Scientific classification
- Kingdom: Animalia
- Phylum: Chordata
- Class: Reptilia
- Order: Squamata
- Family: Teiidae
- Genus: Holcosus
- Species: H. festivus
- Binomial name: Holcosus festivus (Lichtenstein, 1856)
- Synonyms: Cnemidophorus festivus Lichtenstein, 1856; Ameiva festivus — Bocourt, 1874; Ameiva festiva — Boulenger, 1885; Holcosus festivus — Harvey et al., 2012;

= Holcosus festivus =

- Genus: Holcosus
- Species: festivus
- Authority: (Lichtenstein, 1856)
- Conservation status: LC
- Synonyms: Cnemidophorus festivus Lichtenstein, 1856, Ameiva festivus , — Bocourt, 1874, Ameiva festiva , — Boulenger, 1885, Holcosus festivus , — Harvey et al., 2012

Species of lizard

Holcosus festivus, commonly known as the Central American whiptail, the Middle American ameiva, and the tiger ameiva, is a species of lizard in the family Teiidae.
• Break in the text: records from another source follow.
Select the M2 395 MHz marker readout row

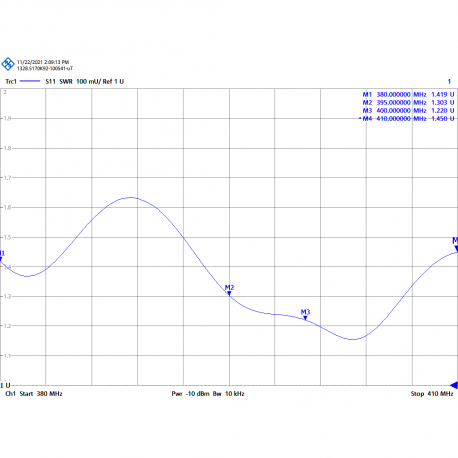[408, 103]
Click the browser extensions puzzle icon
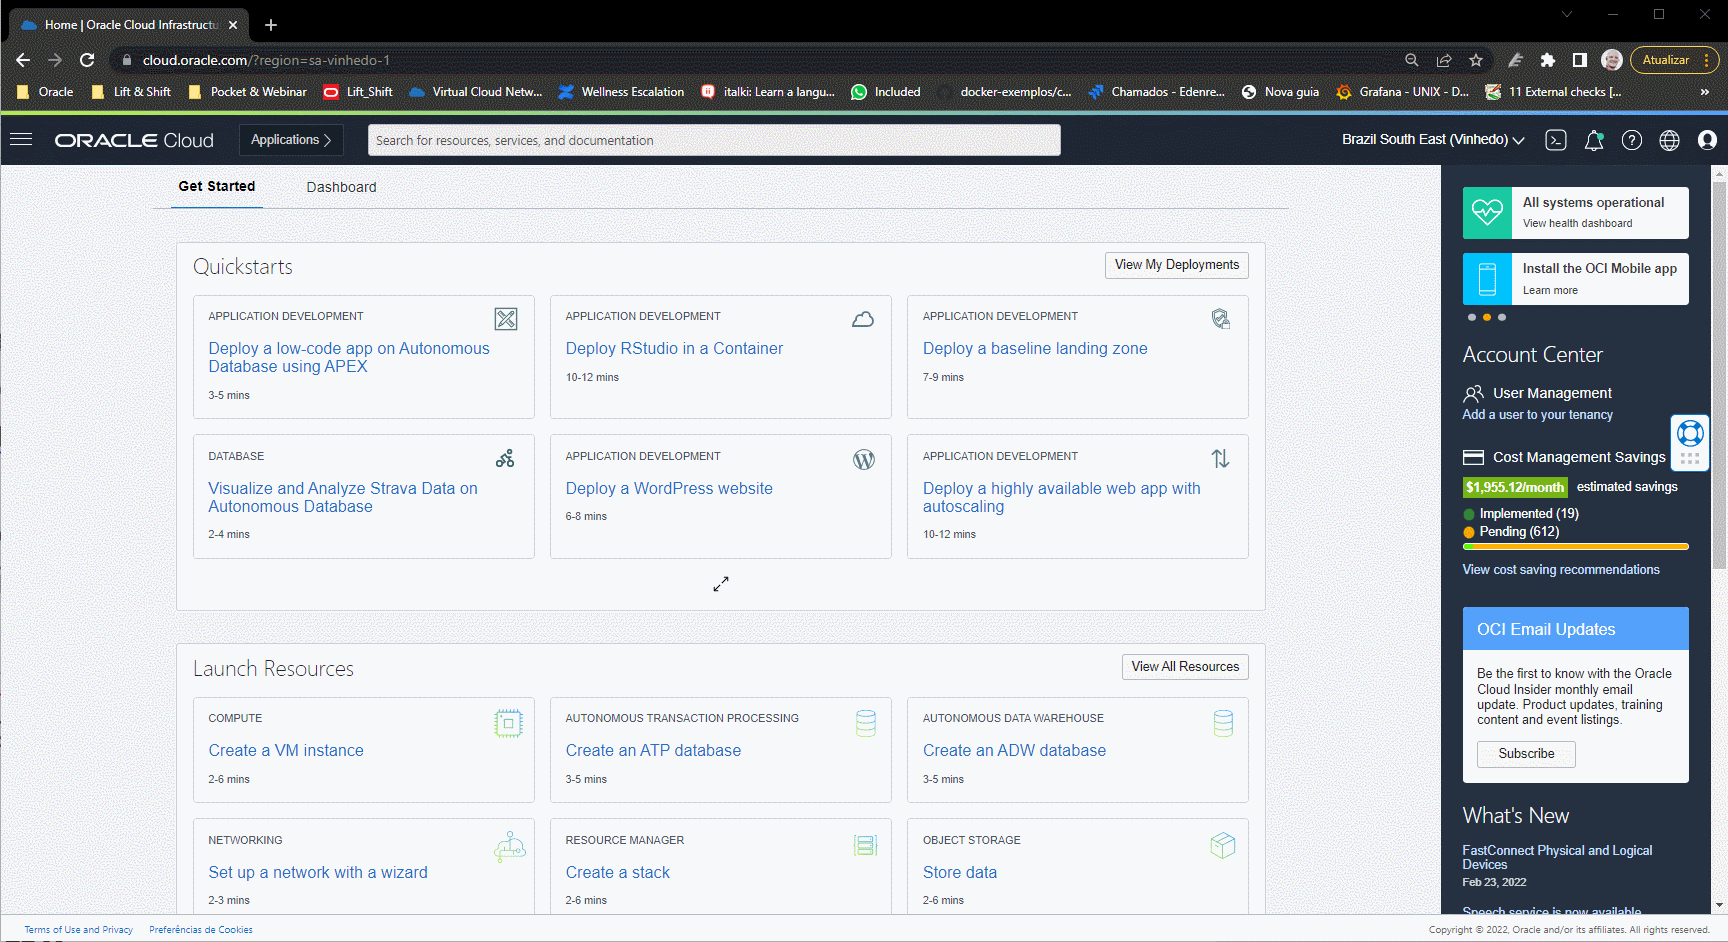The image size is (1728, 942). coord(1548,60)
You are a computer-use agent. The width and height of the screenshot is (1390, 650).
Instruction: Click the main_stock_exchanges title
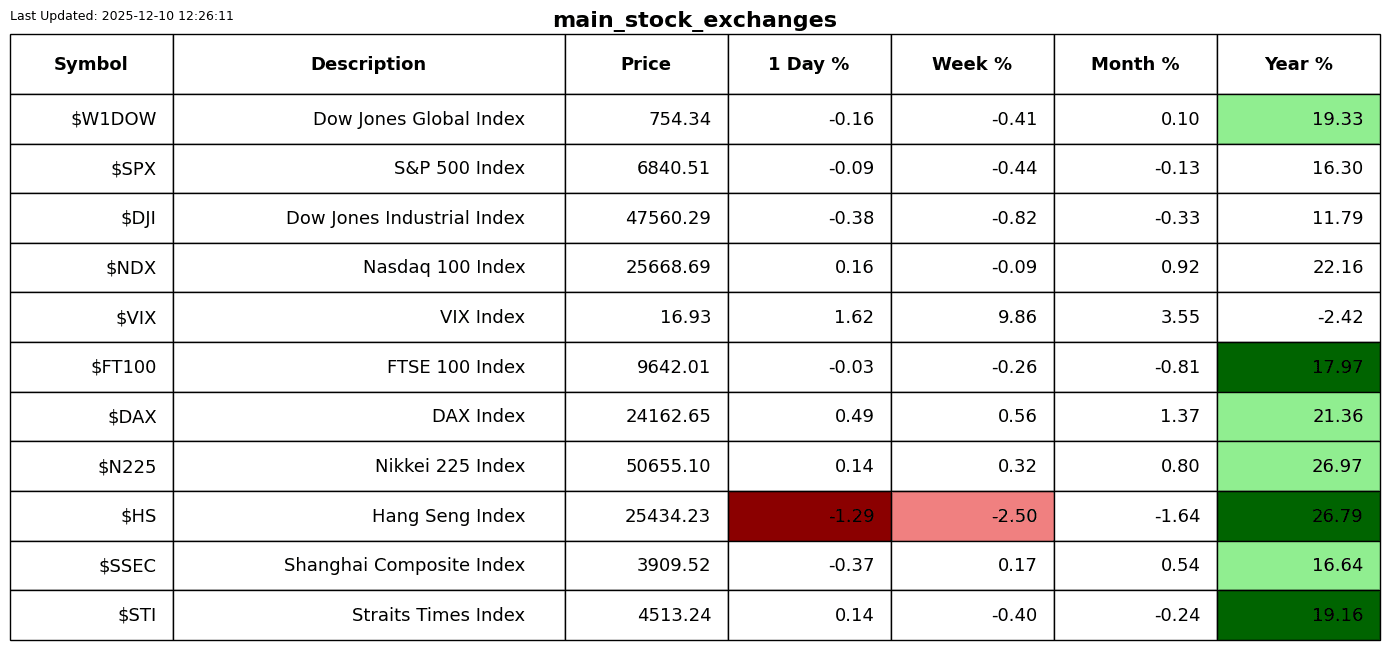694,20
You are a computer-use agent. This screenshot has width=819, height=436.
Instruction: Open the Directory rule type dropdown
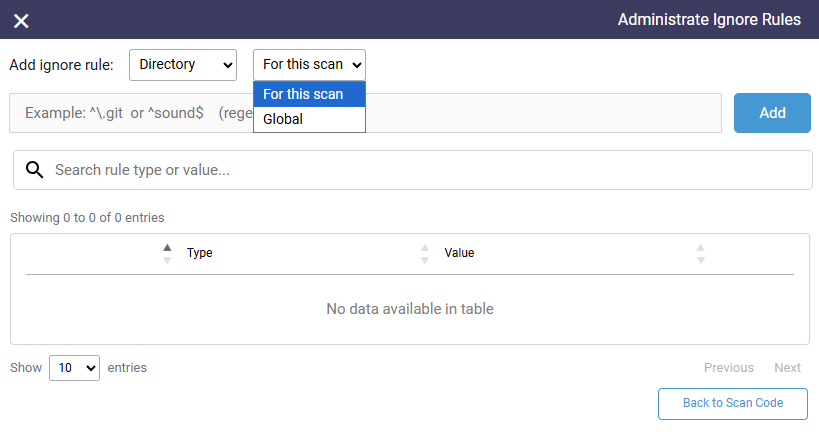[182, 65]
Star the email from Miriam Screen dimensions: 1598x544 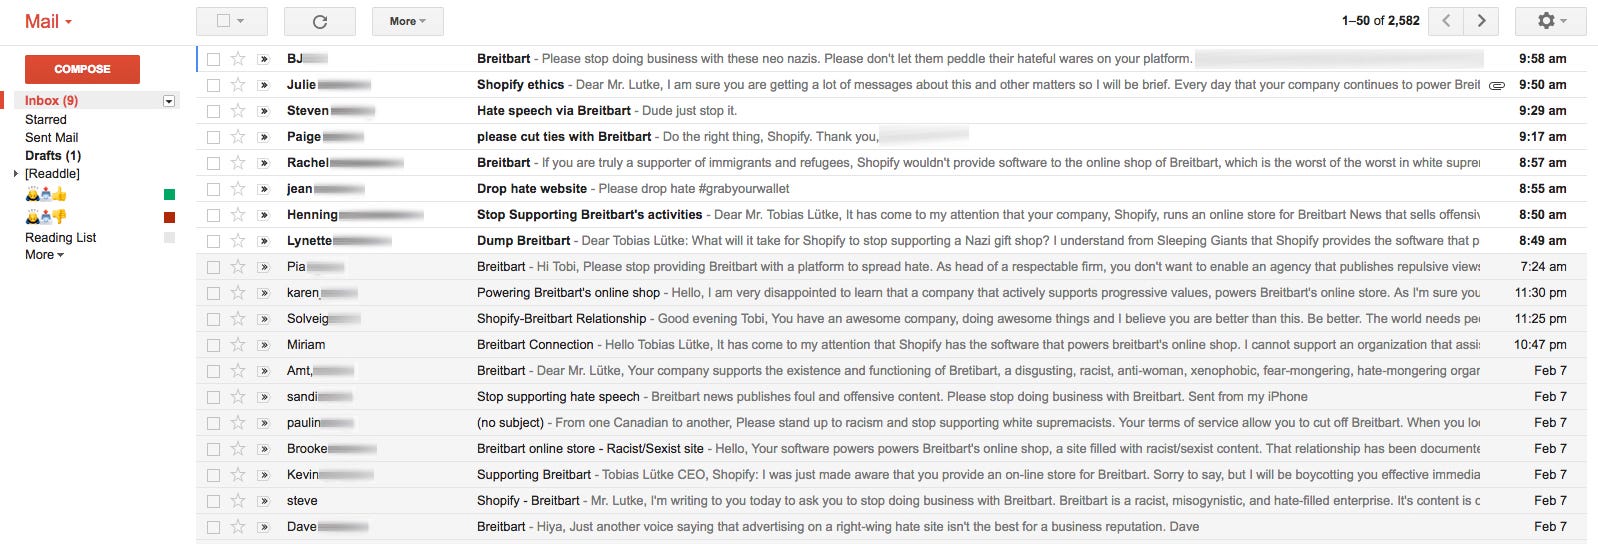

The species is native to Central America and northern South America.

==Geographic range==
H. festivus is found from southern Mexico to Colombia.

==Description==
H. festivus is brown-colored, with darker browns making a zig-zag pattern down the back. A similar species is Holcosus quadrilineatus. Juveniles have metallic-blue tails.

==Habitat==
H. festivus lives in open habitats.

==Subspecies==
Three subspecies are recognized, including the nominotypical subspecies.
- H. f. festivus (Lichtenstein, 1856) – northern Colombia and Panama
- H. f. edwardsii Bocourt, 1873 – Guatemala, Honduras, southern Mexico, and Nicaragua
- H. f. occidentalis Taylor, 1956 – Costa Rica

Nota bene: A taxon author (binomial authority or trinomial authority) in parentheses indicates that the taxon (species or subspecies) was originally described in a different genus (in this case, a genus other than Holcosus).

==Etymology==
The subspecific name, edwardsii, is in honor of French zoologist Alphonse Milne-Edwards.